I recently had a problem where I could not get Azure File Sync (AFS) to work correctly for me. The two issues I had were:
- I could not synchronise a share to a new file server (new office or disaster recovery) when I set the new server endpoint to be tiered.
- When I enabled tiering to an existing server endpoint, the cloud tiering never occurred.
I ran FileSyncErrorsReport.ps1 from the sync agent installation folder. The error summary was:
0x80c80203 – There was a problem transferring a file but sync will try again later
Each file in the share had an additional message of:
0x80c80203 There was a problem transferring a file but sync will try again later.
Both problems seemed to indicate that there was an issue with tiering. I suspected that an old bug from the preview v2.3 sync agent had returned – I was wrong because it was something different. I decided to disable tiering on a new server endpoint that wasn’t synchronising – and the folder started to synchronise.
When this sort of thing happens in AFS, you suspect that there’s a problem with the storagesync filter, which you can investigate using fltmc.exe. I reached out to the AFS product group and they investigated over two nights (time zone differences). Eventually the logs identified the problem.
In my lab, I deployed 3 file servers as Hyper-V virtual machines.
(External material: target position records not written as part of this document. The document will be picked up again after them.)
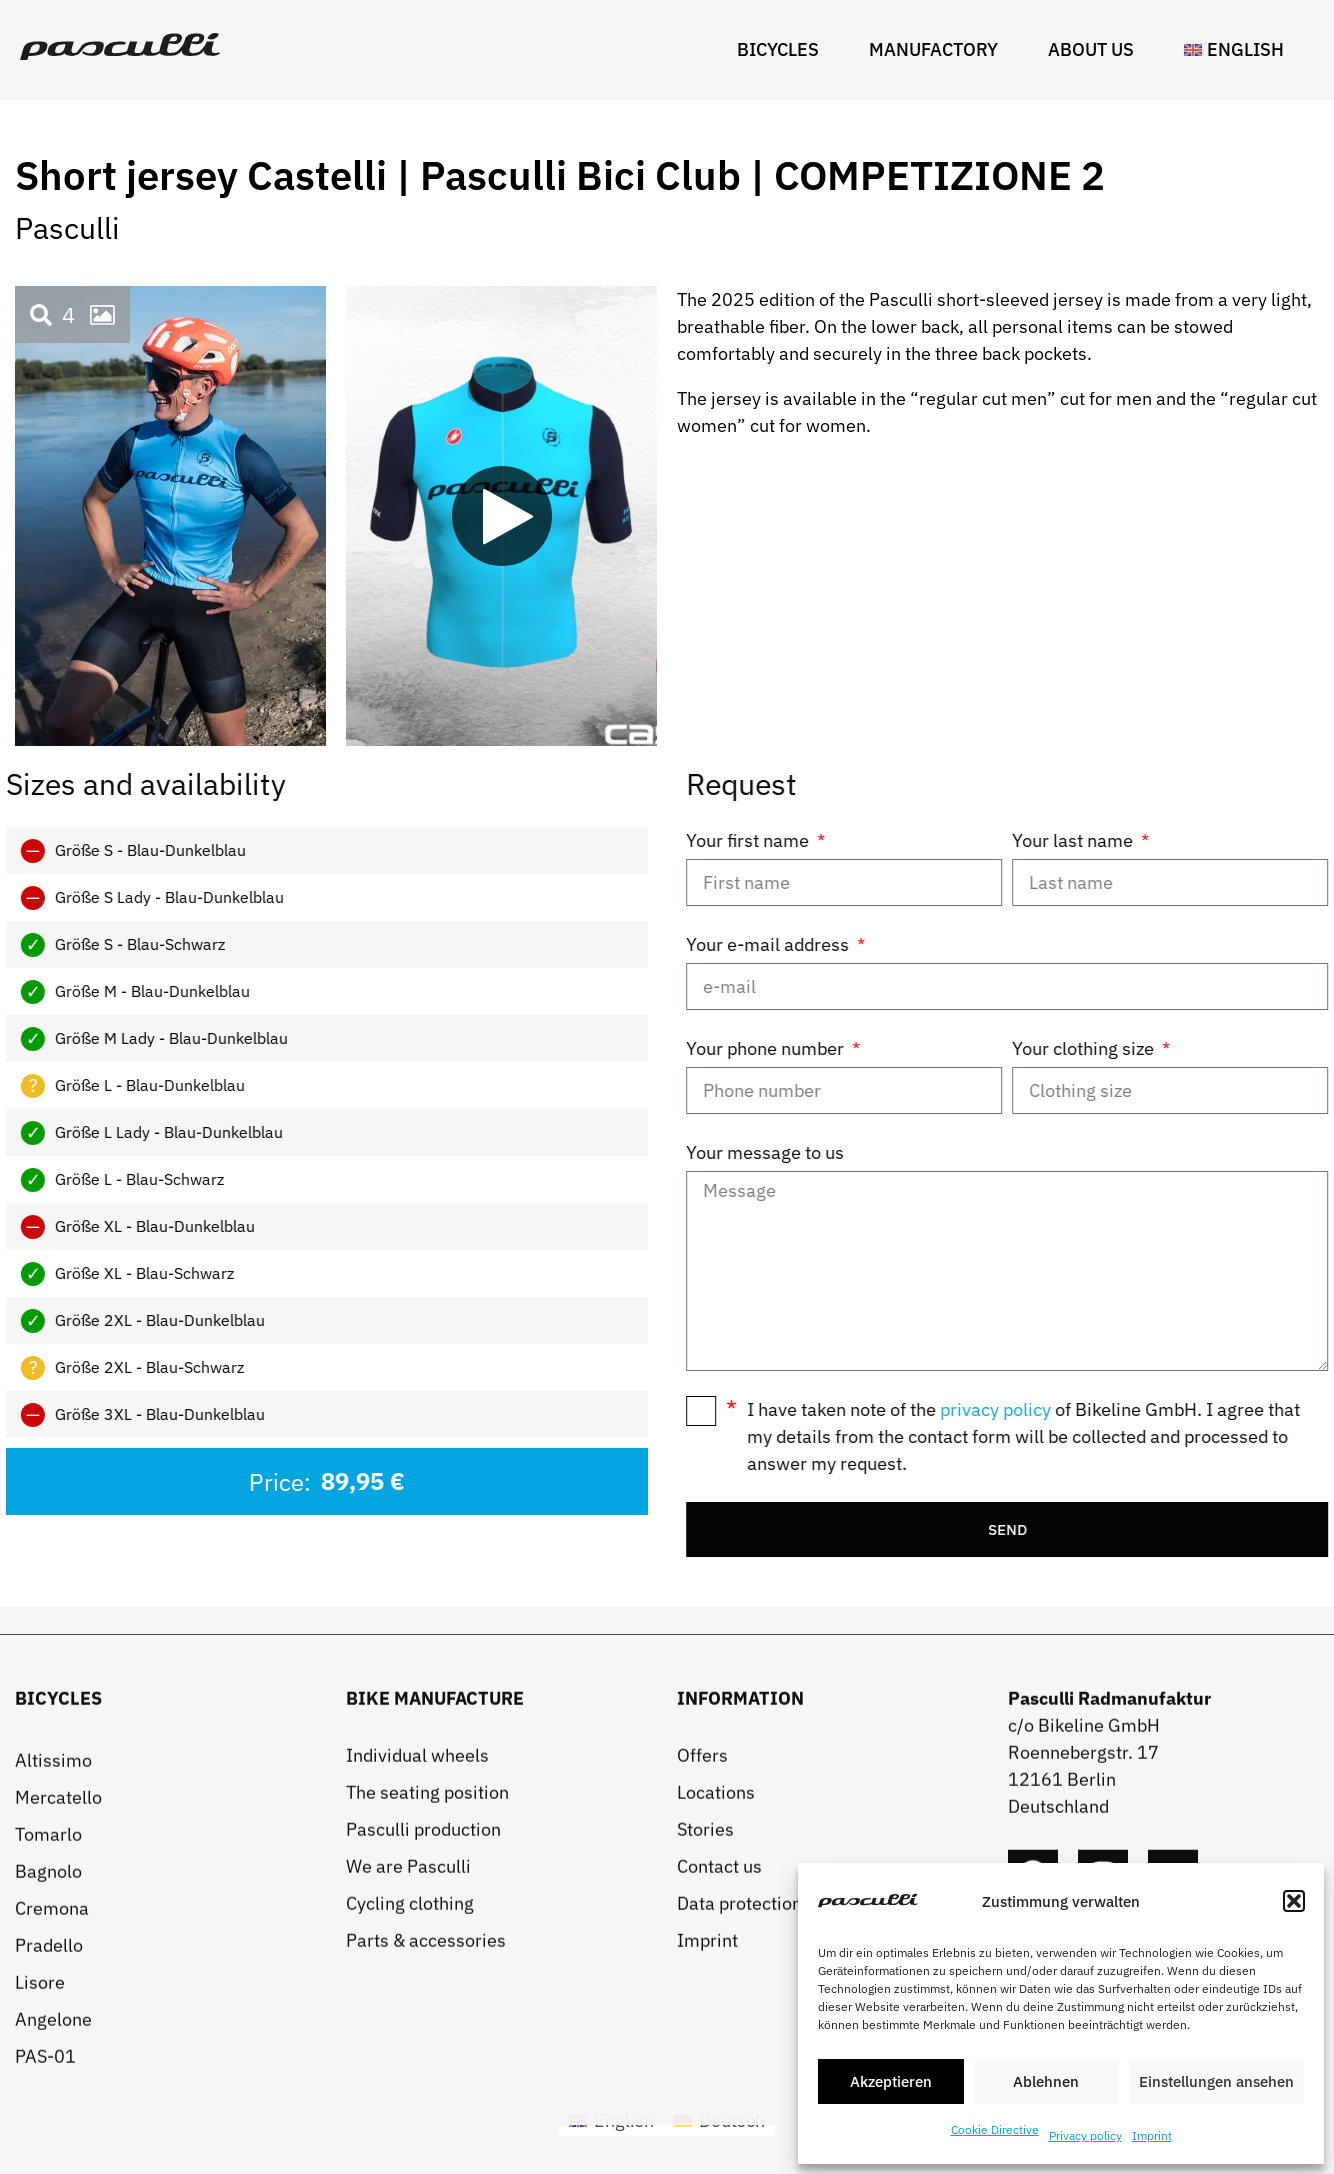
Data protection (739, 2149)
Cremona (52, 2154)
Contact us (719, 2112)
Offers (702, 2001)
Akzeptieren (891, 2081)
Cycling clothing (410, 2149)
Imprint (1152, 2135)
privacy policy (1190, 1409)
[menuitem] (1239, 50)
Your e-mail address (964, 944)
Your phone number (962, 1048)
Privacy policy (1085, 2135)
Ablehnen (1046, 2081)
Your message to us (960, 1152)
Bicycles (783, 49)
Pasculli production (423, 2075)
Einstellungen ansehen (1216, 2081)
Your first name (944, 840)
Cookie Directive (995, 2129)
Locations (716, 2038)
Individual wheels (417, 2001)
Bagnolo (48, 2117)
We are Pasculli (408, 2112)
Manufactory (938, 49)
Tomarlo (48, 2080)
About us (1096, 49)
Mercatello (58, 2043)
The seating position (427, 2038)
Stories (705, 2075)
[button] (1294, 1901)
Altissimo (53, 2006)
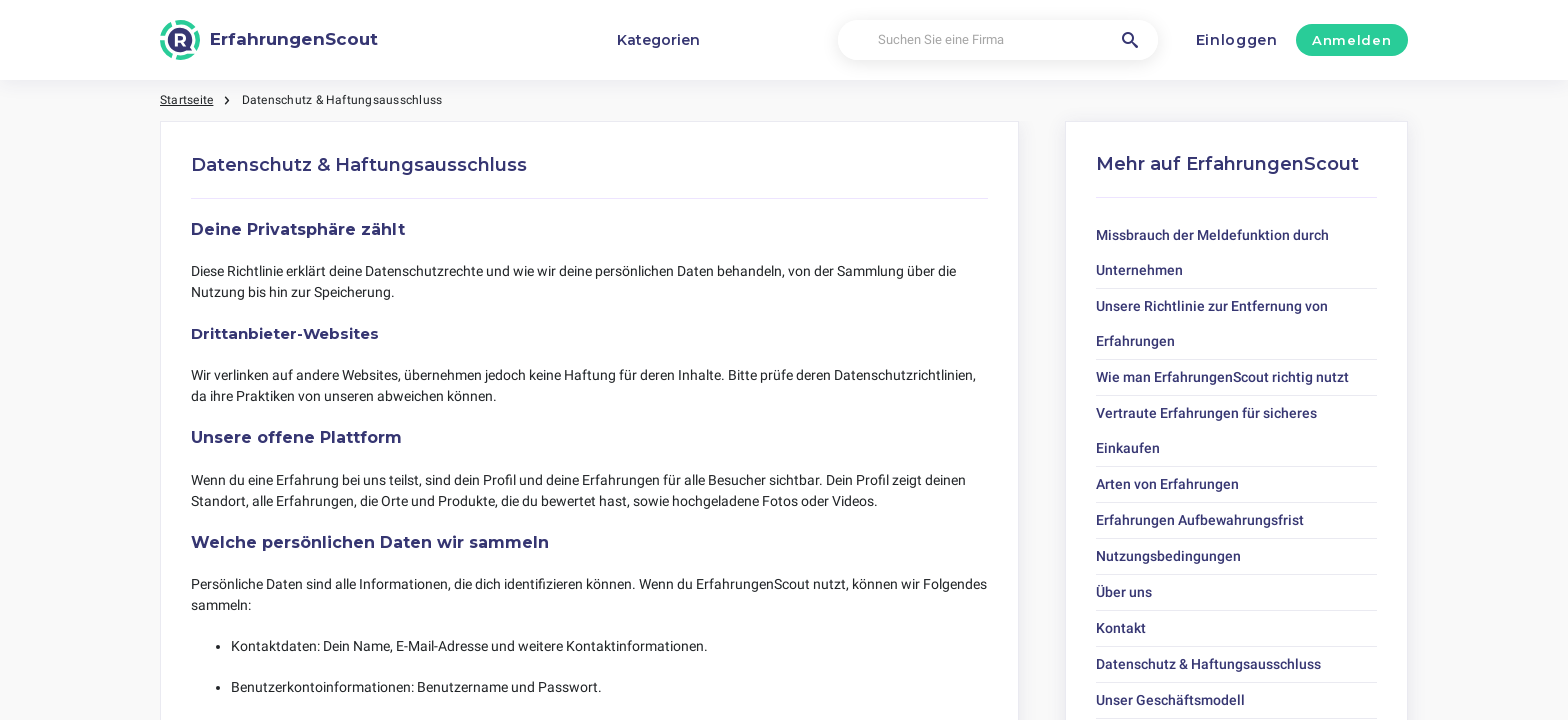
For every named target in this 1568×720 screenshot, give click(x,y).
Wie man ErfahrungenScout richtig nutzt (1222, 377)
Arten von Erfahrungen (1167, 484)
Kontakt (1121, 628)
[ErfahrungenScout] (269, 40)
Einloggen (1237, 40)
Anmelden (1351, 40)
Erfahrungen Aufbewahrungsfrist (1200, 520)
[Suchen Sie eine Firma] (997, 40)
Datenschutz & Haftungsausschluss (1208, 664)
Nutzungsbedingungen (1168, 556)
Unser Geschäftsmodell (1170, 700)
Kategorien (658, 40)
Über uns (1124, 592)
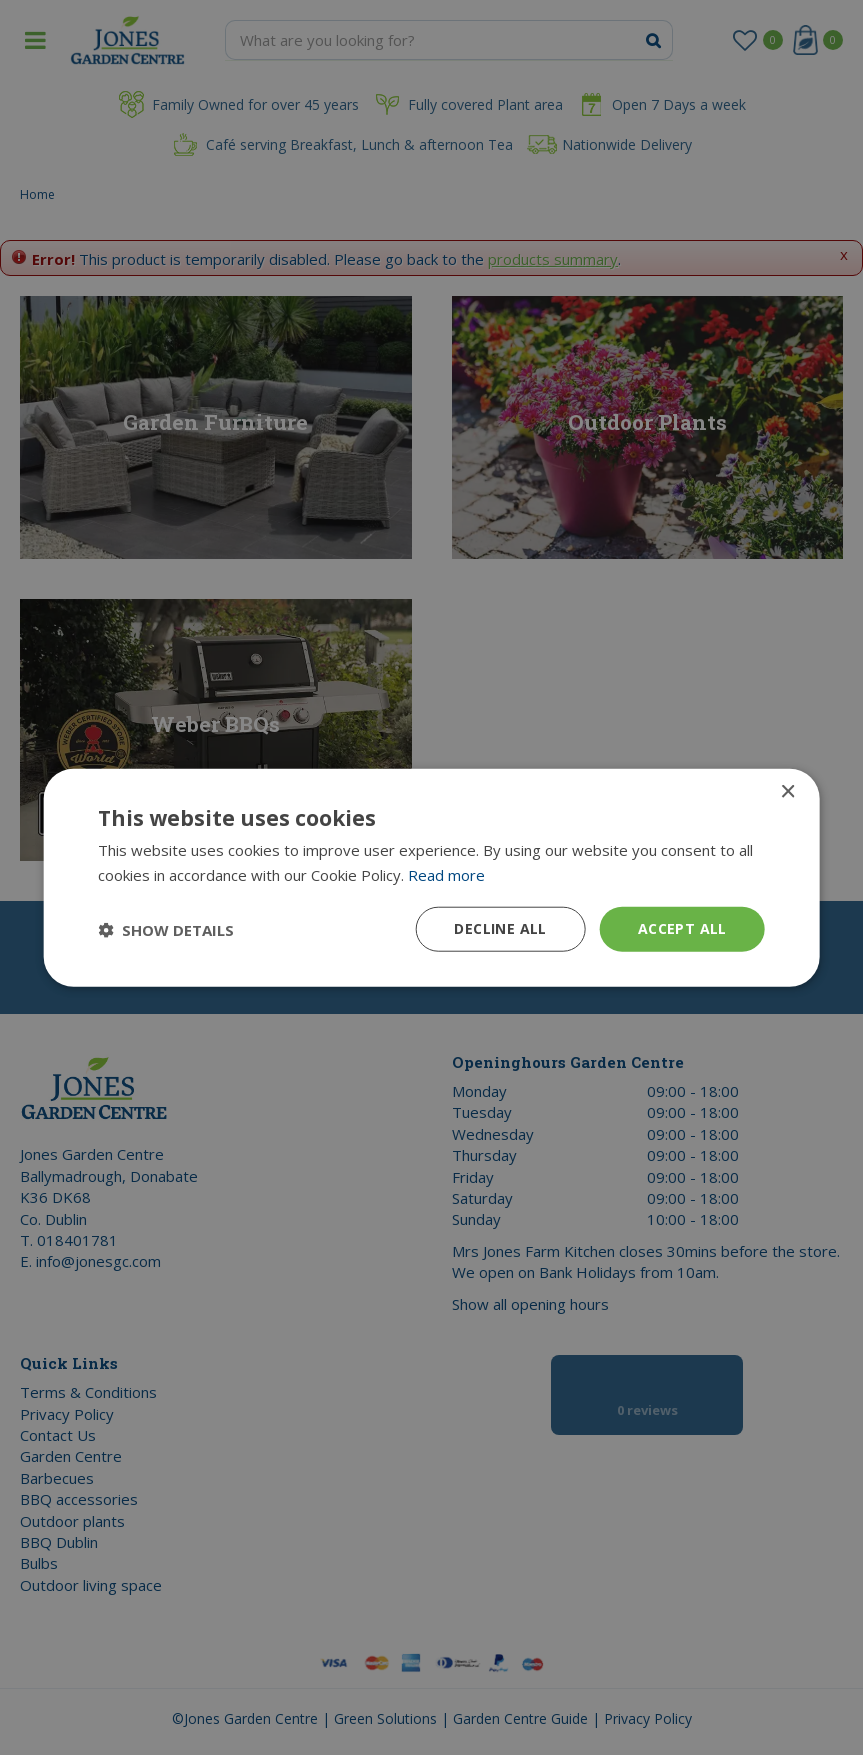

Each machine had Dynamic Memory enabled:
- Startup Memory: 1024MB
- Minimum Memory: 512MB
- Maximum Memory: 4096MB
This means that each machine has access to up to 4 GB RAM. The host was far from contended so there should not have been an issue. But it turns out, there was an issue. The AfsDiag traces that I created showed that one of the machines had only 592 MB RAM free of 1907 MB free… remember that’s RAM free from the currently assigned RAM, not from the possible maximum RAM.
The storagesync filter requires more than that – the release notes for the sync agent that that the agent requires 2 GB of RAM. The team asked me to modify the dynamic memory settings of one of the file servers as follows to test. Shut down the VM and modified the memory settings to:
- Startup Memory: 2048MB
- Minimum Memory: 2048MB
- Maximum Memory: 4096MB
I started up the VM and things immediately started to work as expected. The new server endpoints populated with files and the tiered endpoints started replacing cold files with reparse pointers to the cloud replicas.
The above settings might not work for you. Remember that the storage sync agent requires 2 GB RAM. Your settings might require more RAM. You’ll have to tune things specifically to your file server, particularly if you are using Dynamic Memory; tt might be worth exploring the memory buffer setting to ensure that there’s always enough free RAM for the sync agent, e.g. if the VM is set up as above set the buffer to 50% to add an extra 1 GB to the startup amount.
Thanks to Will, Manish, and Jeff in the AFS team for their help in getting to the bottom of this.